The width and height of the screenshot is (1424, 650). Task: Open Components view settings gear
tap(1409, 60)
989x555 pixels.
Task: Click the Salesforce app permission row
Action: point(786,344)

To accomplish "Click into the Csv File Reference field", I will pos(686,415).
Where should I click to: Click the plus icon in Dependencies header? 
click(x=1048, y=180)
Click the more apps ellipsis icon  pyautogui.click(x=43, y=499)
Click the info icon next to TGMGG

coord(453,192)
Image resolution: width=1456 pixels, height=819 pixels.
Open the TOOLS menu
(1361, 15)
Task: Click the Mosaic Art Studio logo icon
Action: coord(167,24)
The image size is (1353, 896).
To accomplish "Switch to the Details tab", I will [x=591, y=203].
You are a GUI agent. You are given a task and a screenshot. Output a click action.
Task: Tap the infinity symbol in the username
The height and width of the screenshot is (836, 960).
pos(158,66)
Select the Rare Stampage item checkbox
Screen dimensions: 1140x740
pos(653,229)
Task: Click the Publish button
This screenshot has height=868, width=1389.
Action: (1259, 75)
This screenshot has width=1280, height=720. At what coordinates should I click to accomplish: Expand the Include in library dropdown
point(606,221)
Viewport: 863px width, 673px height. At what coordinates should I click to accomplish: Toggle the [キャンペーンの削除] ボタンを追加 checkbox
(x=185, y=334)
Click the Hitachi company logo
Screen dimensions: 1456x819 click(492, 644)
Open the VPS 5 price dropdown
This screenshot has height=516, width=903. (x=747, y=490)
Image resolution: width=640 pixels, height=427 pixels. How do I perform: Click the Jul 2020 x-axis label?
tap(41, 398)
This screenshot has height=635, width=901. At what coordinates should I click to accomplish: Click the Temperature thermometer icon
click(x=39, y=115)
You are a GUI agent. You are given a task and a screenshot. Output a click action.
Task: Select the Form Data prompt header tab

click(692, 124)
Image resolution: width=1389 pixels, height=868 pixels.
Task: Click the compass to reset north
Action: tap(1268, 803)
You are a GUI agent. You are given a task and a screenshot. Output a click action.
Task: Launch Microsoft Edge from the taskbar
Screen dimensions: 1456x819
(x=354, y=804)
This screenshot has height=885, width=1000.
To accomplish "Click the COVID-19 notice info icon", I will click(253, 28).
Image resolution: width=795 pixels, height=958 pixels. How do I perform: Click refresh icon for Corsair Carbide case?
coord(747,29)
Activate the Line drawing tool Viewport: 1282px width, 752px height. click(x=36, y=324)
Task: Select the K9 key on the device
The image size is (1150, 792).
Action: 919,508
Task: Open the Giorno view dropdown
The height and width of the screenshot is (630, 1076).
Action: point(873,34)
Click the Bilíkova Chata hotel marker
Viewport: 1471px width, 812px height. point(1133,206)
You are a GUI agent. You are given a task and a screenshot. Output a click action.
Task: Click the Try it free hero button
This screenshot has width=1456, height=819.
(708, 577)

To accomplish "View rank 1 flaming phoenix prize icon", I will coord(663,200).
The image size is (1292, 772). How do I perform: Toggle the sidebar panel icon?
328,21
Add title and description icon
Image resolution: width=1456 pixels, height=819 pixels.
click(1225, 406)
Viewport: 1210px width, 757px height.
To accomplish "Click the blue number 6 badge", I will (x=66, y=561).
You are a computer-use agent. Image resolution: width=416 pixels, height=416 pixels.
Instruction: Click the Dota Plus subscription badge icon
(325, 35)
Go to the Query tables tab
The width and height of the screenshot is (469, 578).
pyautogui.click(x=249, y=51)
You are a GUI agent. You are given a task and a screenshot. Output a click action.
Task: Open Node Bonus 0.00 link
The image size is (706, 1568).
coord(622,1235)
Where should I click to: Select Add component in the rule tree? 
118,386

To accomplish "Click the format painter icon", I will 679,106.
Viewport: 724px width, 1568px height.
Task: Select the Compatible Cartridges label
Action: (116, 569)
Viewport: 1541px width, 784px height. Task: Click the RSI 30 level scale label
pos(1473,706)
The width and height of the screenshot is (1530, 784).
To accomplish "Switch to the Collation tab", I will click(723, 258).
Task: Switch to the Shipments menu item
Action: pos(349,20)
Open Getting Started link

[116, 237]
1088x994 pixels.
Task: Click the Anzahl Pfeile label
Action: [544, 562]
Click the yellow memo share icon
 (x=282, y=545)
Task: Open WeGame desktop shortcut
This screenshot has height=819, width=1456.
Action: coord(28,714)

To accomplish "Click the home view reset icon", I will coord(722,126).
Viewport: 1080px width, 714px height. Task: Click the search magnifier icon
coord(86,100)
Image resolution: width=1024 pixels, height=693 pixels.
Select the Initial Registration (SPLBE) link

##########

**Work required:**
Return all of the data above word for word, keeping every line and its order unchanged.

**Answer to the exercise:**
The width and height of the screenshot is (1424, 650). Task: Open Components view settings gear
tap(1409, 60)
989x555 pixels.
Task: Click the Salesforce app permission row
Action: point(786,344)

To accomplish "Click into the Csv File Reference field", I will pos(686,415).
Where should I click to: Click the plus icon in Dependencies header? 
click(x=1048, y=180)
Click the more apps ellipsis icon  pyautogui.click(x=43, y=499)
Click the info icon next to TGMGG

coord(453,192)
Image resolution: width=1456 pixels, height=819 pixels.
Open the TOOLS menu
(1361, 15)
Task: Click the Mosaic Art Studio logo icon
Action: coord(167,24)
The image size is (1353, 896).
To accomplish "Switch to the Details tab", I will [x=591, y=203].
You are a GUI agent. You are given a task and a screenshot. Output a click action.
Task: Tap the infinity symbol in the username
The height and width of the screenshot is (836, 960).
pos(158,66)
Select the Rare Stampage item checkbox
Screen dimensions: 1140x740
pos(653,229)
Task: Click the Publish button
This screenshot has height=868, width=1389.
Action: (1259, 75)
This screenshot has width=1280, height=720. At what coordinates should I click to accomplish: Expand the Include in library dropdown
point(606,221)
Viewport: 863px width, 673px height. At what coordinates should I click to accomplish: Toggle the [キャンペーンの削除] ボタンを追加 checkbox
(x=185, y=334)
Click the Hitachi company logo
Screen dimensions: 1456x819 click(492, 644)
Open the VPS 5 price dropdown
This screenshot has height=516, width=903. (x=747, y=490)
Image resolution: width=640 pixels, height=427 pixels. How do I perform: Click the Jul 2020 x-axis label?
tap(41, 398)
This screenshot has height=635, width=901. At what coordinates should I click to accomplish: Click the Temperature thermometer icon
click(x=39, y=115)
You are a GUI agent. You are given a task and a screenshot. Output a click action.
Task: Select the Form Data prompt header tab

click(692, 124)
Image resolution: width=1389 pixels, height=868 pixels.
Task: Click the compass to reset north
Action: tap(1268, 803)
You are a GUI agent. You are given a task and a screenshot. Output a click action.
Task: Launch Microsoft Edge from the taskbar
Screen dimensions: 1456x819
(x=354, y=804)
This screenshot has height=885, width=1000.
To accomplish "Click the COVID-19 notice info icon", I will click(253, 28).
Image resolution: width=795 pixels, height=958 pixels. How do I perform: Click refresh icon for Corsair Carbide case?
coord(747,29)
Activate the Line drawing tool Viewport: 1282px width, 752px height. click(x=36, y=324)
Task: Select the K9 key on the device
The image size is (1150, 792).
Action: 919,508
Task: Open the Giorno view dropdown
The height and width of the screenshot is (630, 1076).
Action: point(873,34)
Click the Bilíkova Chata hotel marker
Viewport: 1471px width, 812px height. point(1133,206)
You are a GUI agent. You are given a task and a screenshot. Output a click action.
Task: Click the Try it free hero button
This screenshot has width=1456, height=819.
(708, 577)

To accomplish "View rank 1 flaming phoenix prize icon", I will coord(663,200).
The image size is (1292, 772). How do I perform: Toggle the sidebar panel icon?
328,21
Add title and description icon
Image resolution: width=1456 pixels, height=819 pixels.
click(1225, 406)
Viewport: 1210px width, 757px height.
To accomplish "Click the blue number 6 badge", I will (x=66, y=561).
You are a computer-use agent. Image resolution: width=416 pixels, height=416 pixels.
Instruction: Click the Dota Plus subscription badge icon
(325, 35)
Go to the Query tables tab
The width and height of the screenshot is (469, 578).
pyautogui.click(x=249, y=51)
You are a GUI agent. You are given a task and a screenshot. Output a click action.
Task: Open Node Bonus 0.00 link
The image size is (706, 1568).
coord(622,1235)
Where should I click to: Select Add component in the rule tree? 
118,386

To accomplish "Click the format painter icon", I will 679,106.
Viewport: 724px width, 1568px height.
Task: Select the Compatible Cartridges label
Action: (116, 569)
Viewport: 1541px width, 784px height. Task: Click the RSI 30 level scale label
pos(1473,706)
The width and height of the screenshot is (1530, 784).
To accomplish "Switch to the Collation tab", I will click(723, 258).
Task: Switch to the Shipments menu item
Action: pos(349,20)
Open Getting Started link

[116, 237]
1088x994 pixels.
Task: Click the Anzahl Pfeile label
Action: [544, 562]
Click the yellow memo share icon
 (x=282, y=545)
Task: Open WeGame desktop shortcut
This screenshot has height=819, width=1456.
Action: coord(28,714)

To accomplish "Click the home view reset icon", I will coord(722,126).
Viewport: 1080px width, 714px height. Task: Click the search magnifier icon
coord(86,100)
Image resolution: width=1024 pixels, height=693 pixels.
Select the Initial Registration (SPLBE) link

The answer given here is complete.